Limited COVID-19 Vaccines Available for Residents

Martin resident Joe Lofaro received his COVID-19 vaccination Thursday outside of the McWherter Civic Center in Dresden in a drive-through fashion as workers with the county’s Department of Health administered the Moderna vaccine to locals who are 70-plus years of age as part of the state’s phased vaccination plan. Lofaro has battled Erdheim-Chester Disease, a rare cancer condition that impacts multiple systems, including neurological function. Photo by Sabrina Bates/The Enterprise

BY SABRINA BATES

sabrina@dresdenenterprise.com

DRESDEN (February 4) – Residents 70 years of age and considered high-risk are receiving their first round of the COVID-19 vaccination across the state, as well as the county as shipments are coming into local health departments. The Weakley County Department of Health has been administering the first round of the Moderna vaccine at the McWherter Civic Center in Dresden in a drive-through fashion as residents make appointments for the free shot.

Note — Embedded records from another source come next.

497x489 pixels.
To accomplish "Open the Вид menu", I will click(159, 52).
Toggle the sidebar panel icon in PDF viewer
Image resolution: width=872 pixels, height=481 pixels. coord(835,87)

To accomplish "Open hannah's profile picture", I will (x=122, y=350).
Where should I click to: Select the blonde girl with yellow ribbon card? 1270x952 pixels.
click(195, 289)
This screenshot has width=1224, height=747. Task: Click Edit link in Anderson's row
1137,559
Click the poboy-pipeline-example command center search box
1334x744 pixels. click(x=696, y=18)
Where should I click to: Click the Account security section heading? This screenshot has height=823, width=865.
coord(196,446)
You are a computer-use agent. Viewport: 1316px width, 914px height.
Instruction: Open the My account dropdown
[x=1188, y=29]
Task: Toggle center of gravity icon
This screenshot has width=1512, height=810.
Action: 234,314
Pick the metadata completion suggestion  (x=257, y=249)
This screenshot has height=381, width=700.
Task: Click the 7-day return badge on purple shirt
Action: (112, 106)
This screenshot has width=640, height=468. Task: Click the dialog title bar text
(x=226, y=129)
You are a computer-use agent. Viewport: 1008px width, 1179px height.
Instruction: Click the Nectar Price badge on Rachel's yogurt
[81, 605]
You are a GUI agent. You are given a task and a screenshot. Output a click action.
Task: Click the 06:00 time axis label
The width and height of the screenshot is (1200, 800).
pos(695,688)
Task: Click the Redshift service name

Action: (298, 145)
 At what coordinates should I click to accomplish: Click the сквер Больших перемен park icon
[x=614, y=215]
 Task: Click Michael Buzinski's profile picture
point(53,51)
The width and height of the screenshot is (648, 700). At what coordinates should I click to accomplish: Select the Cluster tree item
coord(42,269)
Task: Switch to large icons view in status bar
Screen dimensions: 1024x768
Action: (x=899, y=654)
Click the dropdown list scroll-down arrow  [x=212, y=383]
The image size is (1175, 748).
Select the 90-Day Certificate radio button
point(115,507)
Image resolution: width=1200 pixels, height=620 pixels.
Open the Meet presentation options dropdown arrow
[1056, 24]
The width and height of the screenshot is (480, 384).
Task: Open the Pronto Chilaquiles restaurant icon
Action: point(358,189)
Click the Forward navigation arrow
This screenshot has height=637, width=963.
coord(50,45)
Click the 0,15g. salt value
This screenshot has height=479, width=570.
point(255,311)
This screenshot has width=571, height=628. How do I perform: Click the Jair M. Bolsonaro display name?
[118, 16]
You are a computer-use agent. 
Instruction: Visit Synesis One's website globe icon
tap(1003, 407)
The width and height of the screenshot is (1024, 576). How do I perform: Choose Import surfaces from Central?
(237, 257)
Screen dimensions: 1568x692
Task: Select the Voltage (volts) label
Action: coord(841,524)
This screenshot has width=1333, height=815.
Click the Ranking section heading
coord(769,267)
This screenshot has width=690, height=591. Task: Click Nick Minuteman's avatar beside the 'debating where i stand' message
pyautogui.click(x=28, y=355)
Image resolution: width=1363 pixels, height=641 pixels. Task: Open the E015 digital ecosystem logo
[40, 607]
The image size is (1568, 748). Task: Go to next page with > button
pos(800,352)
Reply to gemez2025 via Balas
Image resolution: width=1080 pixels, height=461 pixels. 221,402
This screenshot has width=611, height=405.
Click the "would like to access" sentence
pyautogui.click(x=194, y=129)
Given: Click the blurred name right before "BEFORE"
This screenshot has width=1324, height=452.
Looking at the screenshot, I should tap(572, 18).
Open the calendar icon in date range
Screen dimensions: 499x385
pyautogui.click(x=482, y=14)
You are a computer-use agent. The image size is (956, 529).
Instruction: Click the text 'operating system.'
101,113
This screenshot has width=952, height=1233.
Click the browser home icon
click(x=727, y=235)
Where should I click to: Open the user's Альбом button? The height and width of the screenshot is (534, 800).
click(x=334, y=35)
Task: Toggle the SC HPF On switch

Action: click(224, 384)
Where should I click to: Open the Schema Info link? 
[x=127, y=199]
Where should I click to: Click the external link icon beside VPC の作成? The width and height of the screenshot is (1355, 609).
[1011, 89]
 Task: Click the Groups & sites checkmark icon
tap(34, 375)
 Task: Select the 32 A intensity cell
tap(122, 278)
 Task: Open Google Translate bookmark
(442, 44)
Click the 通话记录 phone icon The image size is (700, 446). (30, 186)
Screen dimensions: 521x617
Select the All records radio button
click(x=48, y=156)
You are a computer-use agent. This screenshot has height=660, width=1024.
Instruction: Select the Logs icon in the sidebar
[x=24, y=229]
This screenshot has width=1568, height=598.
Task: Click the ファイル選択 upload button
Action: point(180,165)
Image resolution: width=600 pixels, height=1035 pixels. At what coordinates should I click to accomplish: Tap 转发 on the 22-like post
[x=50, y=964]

As seniors file into the vehicle line-up, team members begin by offering a medical assessment, then quickly move them under the awning at the Dresden Senior Center, where they receive their first dose of the vaccine. After they receive the shot, they are asked to pull into the parking lot and wait for 15 minutes for any potential side effects to pop up. Members of Tennessee’s Armed Forces are on hand, along with nurses from the county health department to ensure the safety of those receiving the vaccine. After 28 days, they will receive a call for the second and final dose of the vaccine.

More than 473,000 Tennesseans already have received the vaccine, and more than 156,000 vaccinations were provided in the last week.

Now, the state will see a weekly allocation of 93,000 COVID-19 vaccine doses, which is a 15 percent increase in the state’s previous weekly supply.

According to the Tennessee Department of Health, both the Pfizer and Moderna vaccines are considered to be safe for residents and do not contain a live COVID virus. The TDH notes on its website, these vaccines work by giving the body the recipe to make the protein that is on the outside of the coronavirus. When the body sees that protein, it will make protective antibodies to it. Later, if the body sees the real virus, it will remember seeing that protein and destroy the virus before it has a chance to make a person sick.

Clinical trials show the Pfizer vaccine is 95 percent effective at preventing illness from COVID-19 after 14 days from the second dose of vaccine, and Moderna is 94.5 percent effective at preventing illness from COVID-19 after 14 days from the second dose of vaccine, according to the TDH. A person must get both doses to have the best protection against the virus.

Potential side effects from the vaccine include arm soreness or redness, fever, headache, chills, and fatigue as their immune system responds. These symptoms typically go away after a day or two.

Over the last seven days, the average positive percentage of COVID-19 illness is 10.1 percent in Weakley County. As of Monday, February 8, there were 108 active cases recorded by the Tennessee Department of Health for the county. Overall, Weakley County has recorded 3,594 total cases with 3,432 listed as recovered as of Monday, 54 deaths and 51 hospitalizations. Residents 31-40 years of age continue to make up the largest number of positive cases recorded across the county and state.

To set up an appointment for a vaccination in Weakley County, call 1-866-442-5301. Those who work in the health care industry, child care industry, emergency responders and seniors 70 years and older are considered eligible to receive the COVID-19 vaccine, based on the state’s phased roll-out plan.